[Problem details]:
Look below for the line that contains "Click the biohazard icon on Infection Control", then copy it and each following line exactly, through and including the line that contains "Open the Second".

Stored records
::::::::

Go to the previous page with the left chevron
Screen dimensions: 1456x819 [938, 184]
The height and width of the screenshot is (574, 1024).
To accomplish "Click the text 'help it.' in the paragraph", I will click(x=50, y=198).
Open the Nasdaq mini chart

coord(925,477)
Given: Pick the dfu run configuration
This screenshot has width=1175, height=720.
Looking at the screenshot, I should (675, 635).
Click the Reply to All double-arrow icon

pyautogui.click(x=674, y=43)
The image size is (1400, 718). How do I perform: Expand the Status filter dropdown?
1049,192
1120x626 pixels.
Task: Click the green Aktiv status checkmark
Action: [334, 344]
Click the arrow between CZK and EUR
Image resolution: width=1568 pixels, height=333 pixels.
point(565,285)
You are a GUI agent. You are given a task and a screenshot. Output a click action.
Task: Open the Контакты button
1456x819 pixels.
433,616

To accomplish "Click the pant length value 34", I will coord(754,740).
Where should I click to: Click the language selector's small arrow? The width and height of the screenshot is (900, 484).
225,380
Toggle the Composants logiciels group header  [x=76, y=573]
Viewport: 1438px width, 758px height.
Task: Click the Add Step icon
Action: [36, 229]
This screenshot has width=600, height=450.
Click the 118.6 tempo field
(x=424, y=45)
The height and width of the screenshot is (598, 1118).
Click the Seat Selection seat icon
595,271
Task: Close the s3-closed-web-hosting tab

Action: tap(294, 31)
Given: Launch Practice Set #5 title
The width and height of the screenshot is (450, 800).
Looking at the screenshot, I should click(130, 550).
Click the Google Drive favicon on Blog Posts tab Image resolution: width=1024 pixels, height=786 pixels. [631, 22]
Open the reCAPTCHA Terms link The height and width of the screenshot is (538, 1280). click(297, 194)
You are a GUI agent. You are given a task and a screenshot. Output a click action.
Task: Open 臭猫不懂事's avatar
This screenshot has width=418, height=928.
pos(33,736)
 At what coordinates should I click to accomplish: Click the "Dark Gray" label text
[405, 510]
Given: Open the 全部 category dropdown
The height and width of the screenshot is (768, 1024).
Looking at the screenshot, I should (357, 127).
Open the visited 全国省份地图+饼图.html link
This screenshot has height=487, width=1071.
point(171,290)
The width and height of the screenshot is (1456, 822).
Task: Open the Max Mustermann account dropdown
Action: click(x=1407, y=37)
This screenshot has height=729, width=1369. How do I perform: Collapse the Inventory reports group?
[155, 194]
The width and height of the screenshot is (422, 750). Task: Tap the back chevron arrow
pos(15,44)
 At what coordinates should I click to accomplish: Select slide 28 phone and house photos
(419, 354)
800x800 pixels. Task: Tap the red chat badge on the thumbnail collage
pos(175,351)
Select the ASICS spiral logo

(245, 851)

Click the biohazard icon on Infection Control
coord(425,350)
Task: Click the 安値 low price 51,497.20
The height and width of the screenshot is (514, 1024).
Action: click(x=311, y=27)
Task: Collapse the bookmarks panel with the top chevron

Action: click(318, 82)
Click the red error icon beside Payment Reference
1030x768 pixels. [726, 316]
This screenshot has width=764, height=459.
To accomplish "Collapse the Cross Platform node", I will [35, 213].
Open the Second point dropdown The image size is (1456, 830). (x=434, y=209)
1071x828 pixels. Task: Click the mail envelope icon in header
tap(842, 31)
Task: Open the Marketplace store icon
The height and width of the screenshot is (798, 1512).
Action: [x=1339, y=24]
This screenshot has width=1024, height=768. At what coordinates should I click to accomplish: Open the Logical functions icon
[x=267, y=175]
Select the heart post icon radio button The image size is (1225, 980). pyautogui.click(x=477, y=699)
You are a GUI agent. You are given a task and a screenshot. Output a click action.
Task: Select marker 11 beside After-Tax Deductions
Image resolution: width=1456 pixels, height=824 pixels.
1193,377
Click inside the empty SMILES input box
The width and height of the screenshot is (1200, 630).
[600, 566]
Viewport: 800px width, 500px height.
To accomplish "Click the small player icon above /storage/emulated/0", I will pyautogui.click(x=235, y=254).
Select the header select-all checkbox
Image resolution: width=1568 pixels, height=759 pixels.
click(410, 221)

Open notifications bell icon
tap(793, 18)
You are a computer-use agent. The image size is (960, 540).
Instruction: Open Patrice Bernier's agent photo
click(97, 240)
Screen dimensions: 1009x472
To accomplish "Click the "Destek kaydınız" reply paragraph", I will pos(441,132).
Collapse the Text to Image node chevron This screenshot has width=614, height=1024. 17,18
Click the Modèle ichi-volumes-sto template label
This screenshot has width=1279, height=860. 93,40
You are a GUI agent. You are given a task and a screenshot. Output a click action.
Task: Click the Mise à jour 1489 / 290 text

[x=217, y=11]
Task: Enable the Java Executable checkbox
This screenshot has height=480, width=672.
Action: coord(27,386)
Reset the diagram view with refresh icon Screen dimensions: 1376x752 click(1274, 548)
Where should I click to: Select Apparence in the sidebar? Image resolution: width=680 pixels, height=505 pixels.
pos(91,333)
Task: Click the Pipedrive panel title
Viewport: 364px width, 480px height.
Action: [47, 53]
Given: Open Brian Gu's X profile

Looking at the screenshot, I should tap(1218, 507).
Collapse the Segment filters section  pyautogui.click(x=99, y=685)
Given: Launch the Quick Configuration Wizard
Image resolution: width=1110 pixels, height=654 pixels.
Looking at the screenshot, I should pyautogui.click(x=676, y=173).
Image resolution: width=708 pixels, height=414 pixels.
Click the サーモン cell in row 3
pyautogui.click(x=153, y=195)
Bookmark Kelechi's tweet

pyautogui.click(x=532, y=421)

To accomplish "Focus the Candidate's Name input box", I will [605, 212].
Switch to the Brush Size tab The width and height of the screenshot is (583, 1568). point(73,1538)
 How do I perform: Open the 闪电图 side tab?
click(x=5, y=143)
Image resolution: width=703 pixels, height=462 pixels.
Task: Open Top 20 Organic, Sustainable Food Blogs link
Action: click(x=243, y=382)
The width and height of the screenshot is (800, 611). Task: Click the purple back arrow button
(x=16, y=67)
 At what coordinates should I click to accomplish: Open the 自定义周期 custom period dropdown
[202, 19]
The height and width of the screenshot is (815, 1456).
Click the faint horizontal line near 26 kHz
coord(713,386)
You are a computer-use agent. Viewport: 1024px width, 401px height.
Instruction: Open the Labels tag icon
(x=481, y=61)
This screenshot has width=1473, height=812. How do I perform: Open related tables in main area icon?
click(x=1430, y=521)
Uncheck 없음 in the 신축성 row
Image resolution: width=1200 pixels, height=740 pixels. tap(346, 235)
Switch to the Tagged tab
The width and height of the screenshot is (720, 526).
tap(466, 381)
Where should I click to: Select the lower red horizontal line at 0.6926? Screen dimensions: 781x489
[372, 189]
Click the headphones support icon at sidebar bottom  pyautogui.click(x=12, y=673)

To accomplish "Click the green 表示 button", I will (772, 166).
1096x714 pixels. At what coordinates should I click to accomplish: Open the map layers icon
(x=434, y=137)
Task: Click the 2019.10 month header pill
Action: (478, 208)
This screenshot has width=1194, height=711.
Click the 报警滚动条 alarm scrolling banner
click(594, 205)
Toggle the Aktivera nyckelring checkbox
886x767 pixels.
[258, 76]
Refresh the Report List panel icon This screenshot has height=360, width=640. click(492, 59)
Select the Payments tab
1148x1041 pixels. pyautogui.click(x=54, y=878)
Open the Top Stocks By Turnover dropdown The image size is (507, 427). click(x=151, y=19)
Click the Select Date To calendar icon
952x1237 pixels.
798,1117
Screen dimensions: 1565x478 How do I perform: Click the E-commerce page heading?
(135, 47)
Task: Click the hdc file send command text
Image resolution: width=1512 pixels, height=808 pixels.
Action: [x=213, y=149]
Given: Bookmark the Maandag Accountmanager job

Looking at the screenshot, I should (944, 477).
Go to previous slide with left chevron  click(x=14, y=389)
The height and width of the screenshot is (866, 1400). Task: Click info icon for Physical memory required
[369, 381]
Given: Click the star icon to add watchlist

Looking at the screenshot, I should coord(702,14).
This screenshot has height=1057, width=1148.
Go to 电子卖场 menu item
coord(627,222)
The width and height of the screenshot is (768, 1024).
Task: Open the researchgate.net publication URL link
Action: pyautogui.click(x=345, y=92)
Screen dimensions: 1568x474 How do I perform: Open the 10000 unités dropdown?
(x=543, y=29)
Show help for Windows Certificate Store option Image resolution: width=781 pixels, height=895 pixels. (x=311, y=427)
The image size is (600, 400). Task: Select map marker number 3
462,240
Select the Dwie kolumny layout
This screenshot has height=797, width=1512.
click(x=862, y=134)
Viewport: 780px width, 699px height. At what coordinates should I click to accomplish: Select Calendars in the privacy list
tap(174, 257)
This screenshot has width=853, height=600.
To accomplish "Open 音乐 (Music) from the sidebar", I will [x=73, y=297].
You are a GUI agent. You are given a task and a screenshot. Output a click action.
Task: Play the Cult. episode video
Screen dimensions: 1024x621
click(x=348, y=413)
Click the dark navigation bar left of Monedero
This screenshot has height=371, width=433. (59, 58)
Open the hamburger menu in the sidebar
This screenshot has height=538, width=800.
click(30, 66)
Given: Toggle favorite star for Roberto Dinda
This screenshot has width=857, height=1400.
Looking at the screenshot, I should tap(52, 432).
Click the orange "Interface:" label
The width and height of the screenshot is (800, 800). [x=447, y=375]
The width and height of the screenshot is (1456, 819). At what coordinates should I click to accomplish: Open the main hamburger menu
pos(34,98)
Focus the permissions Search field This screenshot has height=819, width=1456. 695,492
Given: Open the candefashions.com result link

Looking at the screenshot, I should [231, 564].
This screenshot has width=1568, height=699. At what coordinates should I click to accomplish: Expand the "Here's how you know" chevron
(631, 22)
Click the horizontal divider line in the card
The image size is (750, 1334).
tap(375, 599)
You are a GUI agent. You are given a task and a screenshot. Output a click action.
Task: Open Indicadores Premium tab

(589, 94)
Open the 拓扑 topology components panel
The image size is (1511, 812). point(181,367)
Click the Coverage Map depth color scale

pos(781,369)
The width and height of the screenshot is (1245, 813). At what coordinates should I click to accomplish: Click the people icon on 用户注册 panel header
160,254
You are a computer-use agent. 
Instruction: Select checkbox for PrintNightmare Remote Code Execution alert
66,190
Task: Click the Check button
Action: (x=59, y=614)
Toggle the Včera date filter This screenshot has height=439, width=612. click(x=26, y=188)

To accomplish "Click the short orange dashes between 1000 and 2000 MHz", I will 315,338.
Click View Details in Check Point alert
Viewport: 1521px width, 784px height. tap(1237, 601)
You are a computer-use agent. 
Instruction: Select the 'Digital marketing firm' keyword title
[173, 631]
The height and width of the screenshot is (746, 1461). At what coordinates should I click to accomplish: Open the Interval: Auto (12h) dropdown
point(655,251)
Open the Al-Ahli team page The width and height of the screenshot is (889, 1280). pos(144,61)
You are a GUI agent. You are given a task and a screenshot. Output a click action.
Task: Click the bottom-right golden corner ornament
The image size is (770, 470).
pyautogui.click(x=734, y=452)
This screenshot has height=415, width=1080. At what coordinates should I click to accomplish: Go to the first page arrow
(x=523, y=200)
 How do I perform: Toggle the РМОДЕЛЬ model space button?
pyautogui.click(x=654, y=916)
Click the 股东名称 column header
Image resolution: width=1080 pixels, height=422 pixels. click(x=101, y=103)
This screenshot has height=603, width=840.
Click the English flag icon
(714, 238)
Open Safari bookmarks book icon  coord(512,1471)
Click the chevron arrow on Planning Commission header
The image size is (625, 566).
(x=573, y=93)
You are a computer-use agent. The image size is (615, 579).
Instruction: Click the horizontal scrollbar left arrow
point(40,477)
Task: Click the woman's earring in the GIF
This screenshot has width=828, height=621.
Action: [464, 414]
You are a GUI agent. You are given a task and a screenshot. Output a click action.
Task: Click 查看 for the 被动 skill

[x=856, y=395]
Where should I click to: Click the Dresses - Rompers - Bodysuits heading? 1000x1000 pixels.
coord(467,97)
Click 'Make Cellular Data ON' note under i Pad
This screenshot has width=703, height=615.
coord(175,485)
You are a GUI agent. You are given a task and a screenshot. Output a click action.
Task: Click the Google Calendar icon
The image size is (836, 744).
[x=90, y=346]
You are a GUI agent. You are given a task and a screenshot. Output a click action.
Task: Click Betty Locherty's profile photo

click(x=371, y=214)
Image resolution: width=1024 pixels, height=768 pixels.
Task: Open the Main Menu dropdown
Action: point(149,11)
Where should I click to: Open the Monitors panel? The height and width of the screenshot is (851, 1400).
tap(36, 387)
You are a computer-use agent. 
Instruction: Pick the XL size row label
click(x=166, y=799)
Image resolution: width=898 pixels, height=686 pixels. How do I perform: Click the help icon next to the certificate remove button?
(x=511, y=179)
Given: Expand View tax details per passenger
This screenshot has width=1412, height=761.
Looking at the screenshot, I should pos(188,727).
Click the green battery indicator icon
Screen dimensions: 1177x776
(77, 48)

::::::::

[Response for this exercise]:
Click the biohazard icon on Infection Control
coord(425,350)
Task: Click the 安値 low price 51,497.20
The height and width of the screenshot is (514, 1024).
Action: click(x=311, y=27)
Task: Collapse the bookmarks panel with the top chevron

Action: click(318, 82)
Click the red error icon beside Payment Reference
1030x768 pixels. [726, 316]
This screenshot has width=764, height=459.
To accomplish "Collapse the Cross Platform node", I will [35, 213].
Open the Second point dropdown The image size is (1456, 830). (x=434, y=209)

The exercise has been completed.